Binding Names#

namespace trt_edgellm

namespace binding_names#

Core LLM Input/Output Bindings

constexpr char const *kInputsEmbeds = "inputs_embeds"#

Input embeddings tensor - contains the embedded input sequence.

Shape: [batch_size, sequence_length, hidden_size] (FLOAT16)

constexpr char const *kPleTokenEmbedsTemplate = "ple_token_embeds"#

Gemma4 per-layer token-identity embedding input template.

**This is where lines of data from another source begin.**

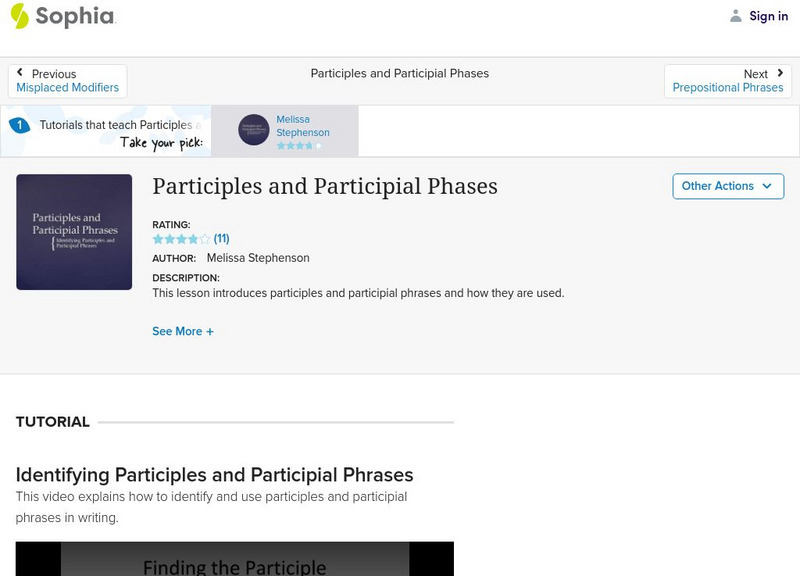Screen dimensions: 800x576
Task: Click the Identifying Participles and Participial Phrases heading
Action: point(215,474)
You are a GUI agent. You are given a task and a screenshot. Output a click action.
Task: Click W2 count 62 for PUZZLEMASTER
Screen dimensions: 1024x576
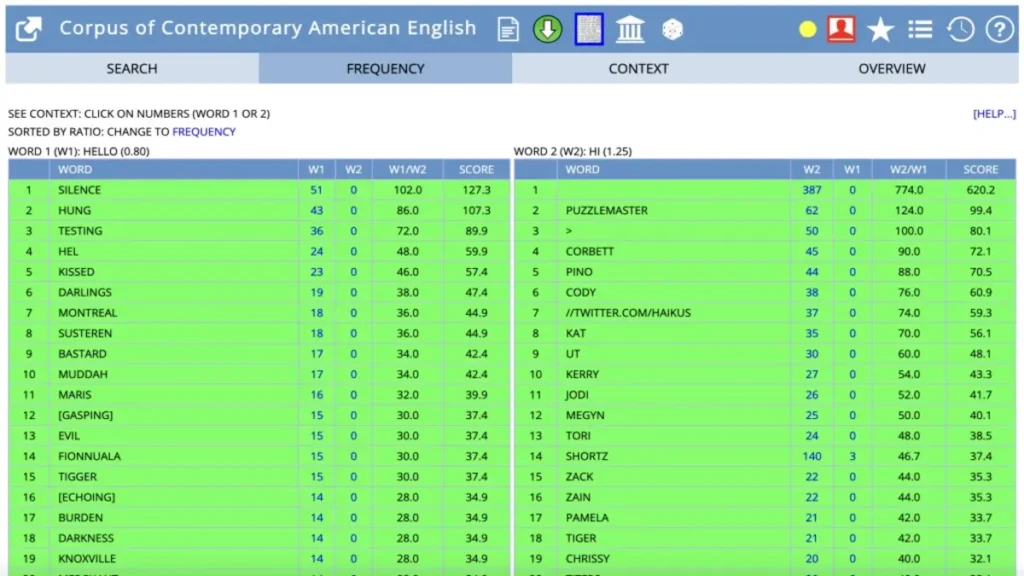click(x=811, y=211)
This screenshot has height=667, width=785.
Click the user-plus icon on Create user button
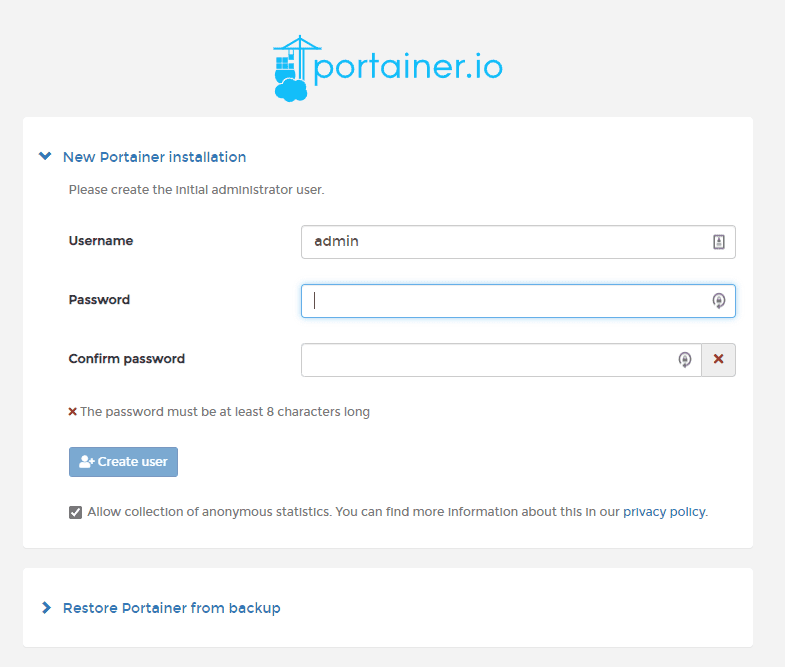[x=86, y=462]
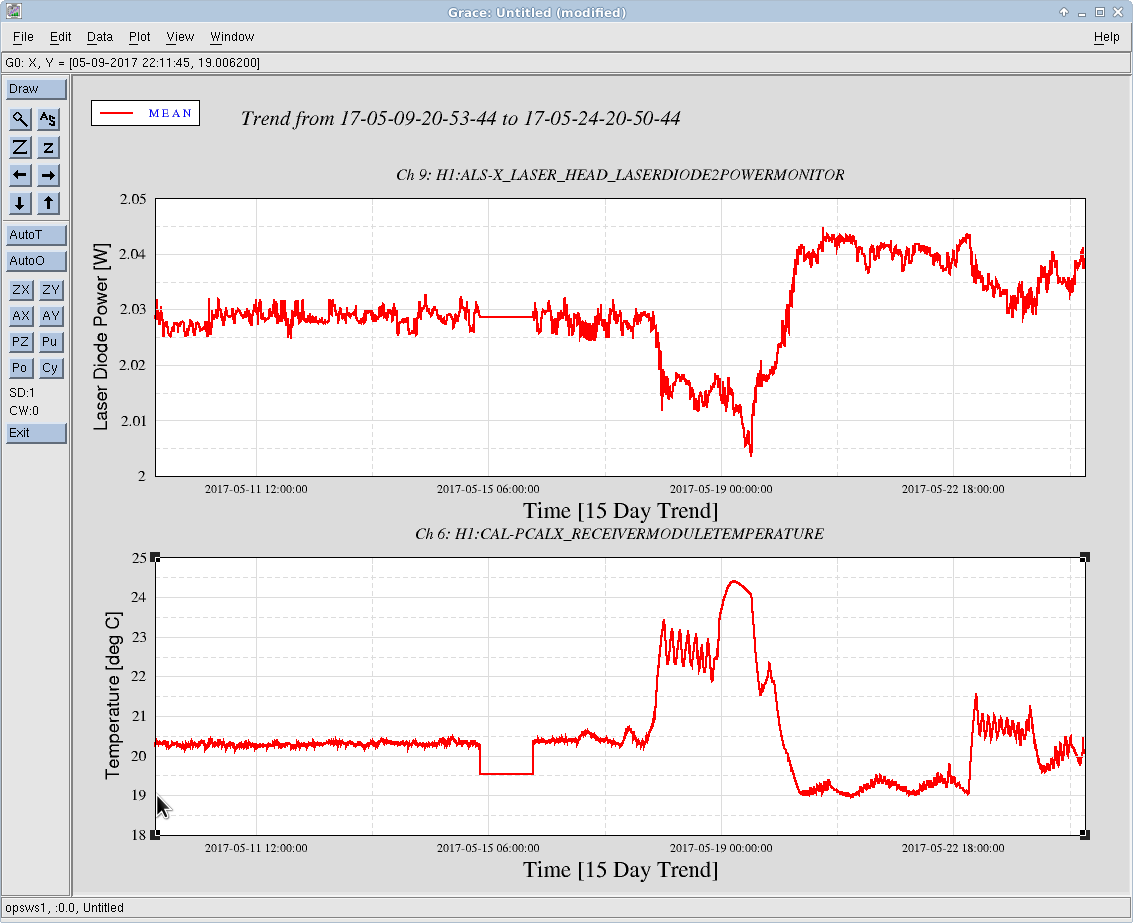Open the Plot menu
1133x923 pixels.
pyautogui.click(x=139, y=37)
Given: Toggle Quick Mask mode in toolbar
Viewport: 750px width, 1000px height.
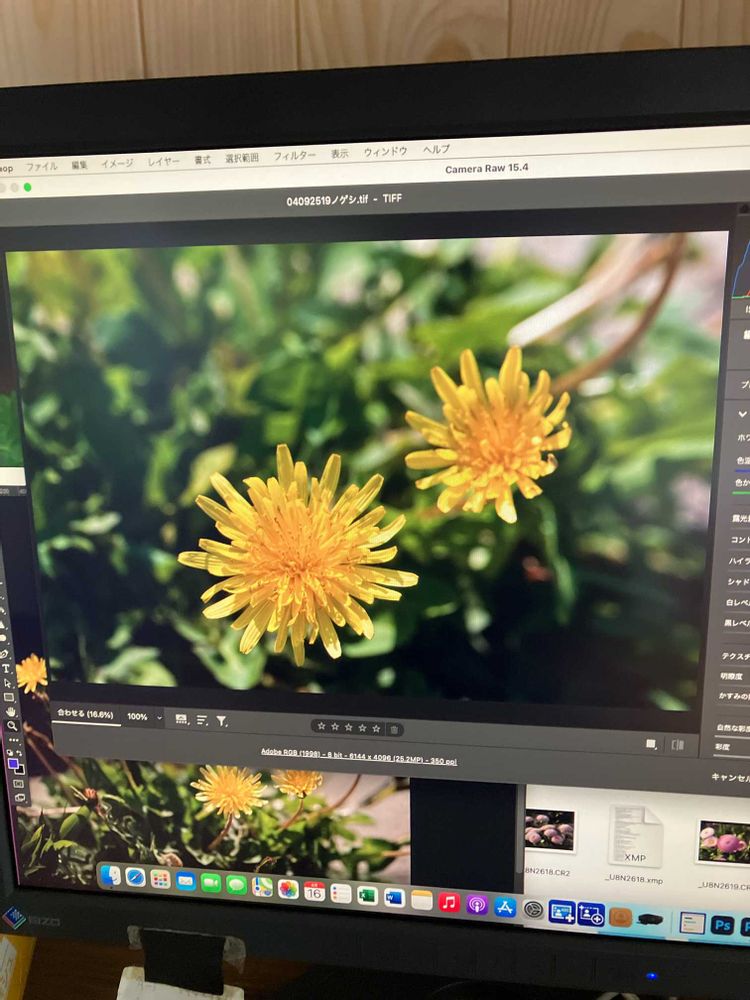Looking at the screenshot, I should 19,784.
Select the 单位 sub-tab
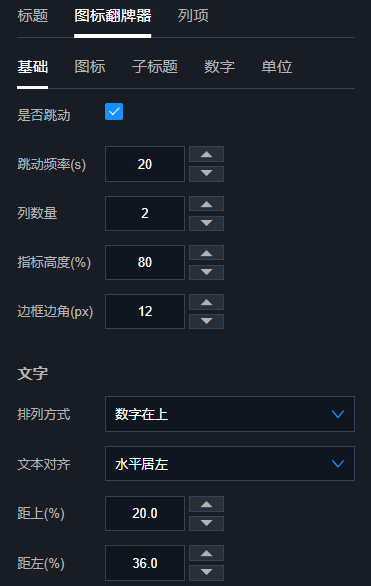The image size is (371, 586). pyautogui.click(x=276, y=67)
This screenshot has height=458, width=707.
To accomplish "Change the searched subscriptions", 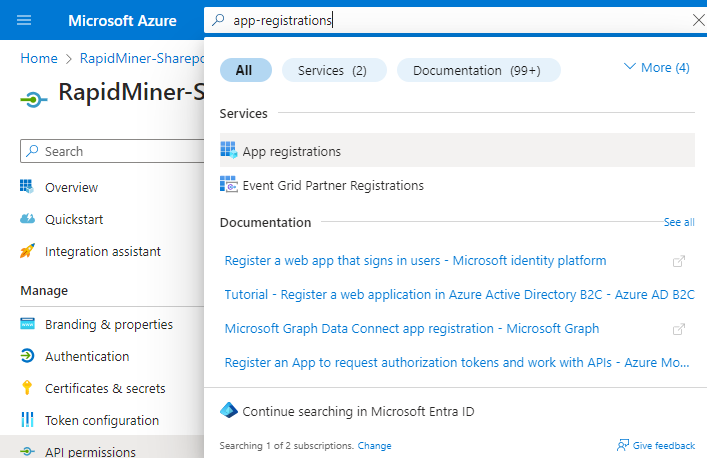I will (x=374, y=446).
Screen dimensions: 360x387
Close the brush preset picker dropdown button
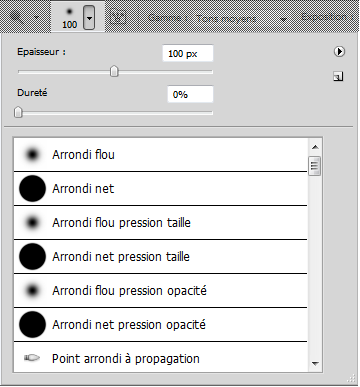(x=89, y=17)
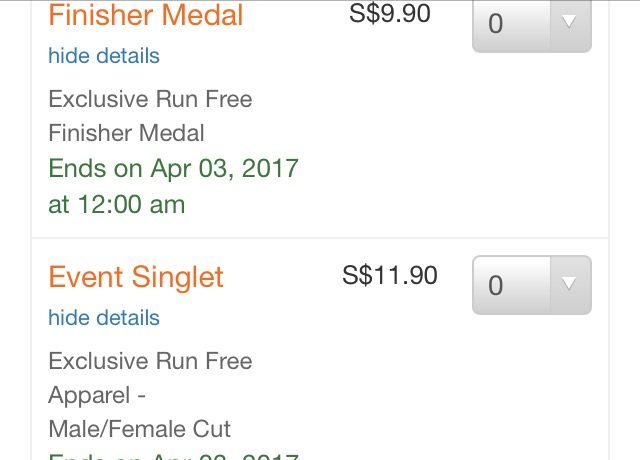640x460 pixels.
Task: Click the S$11.90 price label
Action: (390, 275)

Template: “ple_token_embeds_{layer_idx}” Shape: batch_size, sequence_length, ple_hidden_size

constexpr char const *kContextLengths = "context_lengths"#

Context lengths tensor - specifies the actual length of each sequence in the batch.

Shape: [batch_size] (INT32)

constexpr char const *kLastTokenIds = "last_token_ids"#

Last token IDs tensor - indices of the last tokens to extract from hidden states.

Shape: [batch_size] for Eagle models, [batch_size, 1] for vanilla models (INT64)

constexpr char const *kLogits = "logits"#

Output logits tensor - probability distribution over vocabulary.

Shape: [batch_size, vocab_size] or [select_tokens, vocab_size] (FLOAT32)

constexpr char const *kOutputHiddenStates = "hidden_states"#

Output hidden states tensor - intermediate representations for speculative decoding.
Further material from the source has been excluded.